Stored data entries
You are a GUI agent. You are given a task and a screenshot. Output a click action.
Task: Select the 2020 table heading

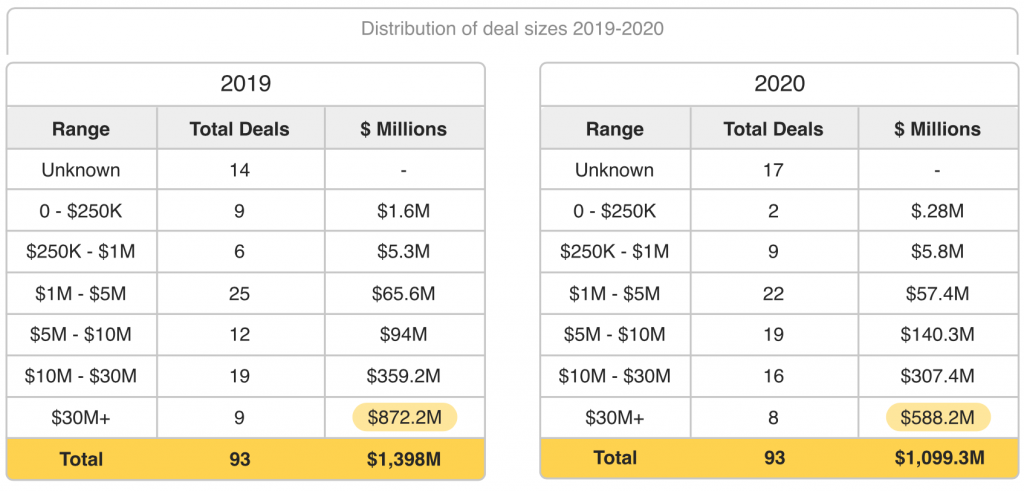779,84
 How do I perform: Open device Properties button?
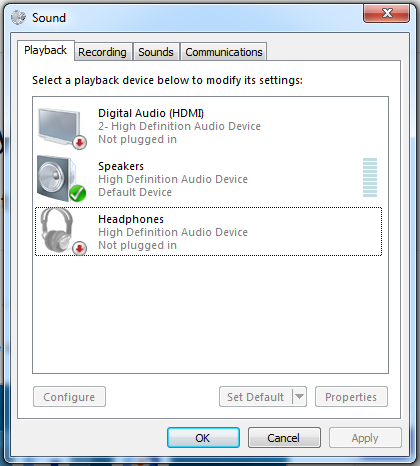tap(351, 397)
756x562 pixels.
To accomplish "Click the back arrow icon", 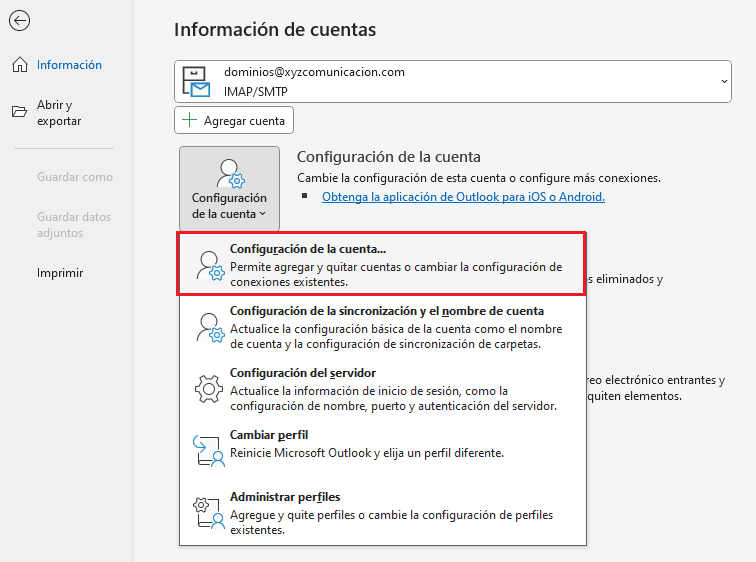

> [Aim of the exercise]:
What is needed here is an exact copy of the lines from the line containing "Task: Select the 2020 table heading" through the end of the records, with every picture left out.

> [Response box]:
Task: Select the 2020 table heading

779,84
 How do I perform: Open device Properties button?
tap(351, 397)
756x562 pixels.
To accomplish "Click the back arrow icon", 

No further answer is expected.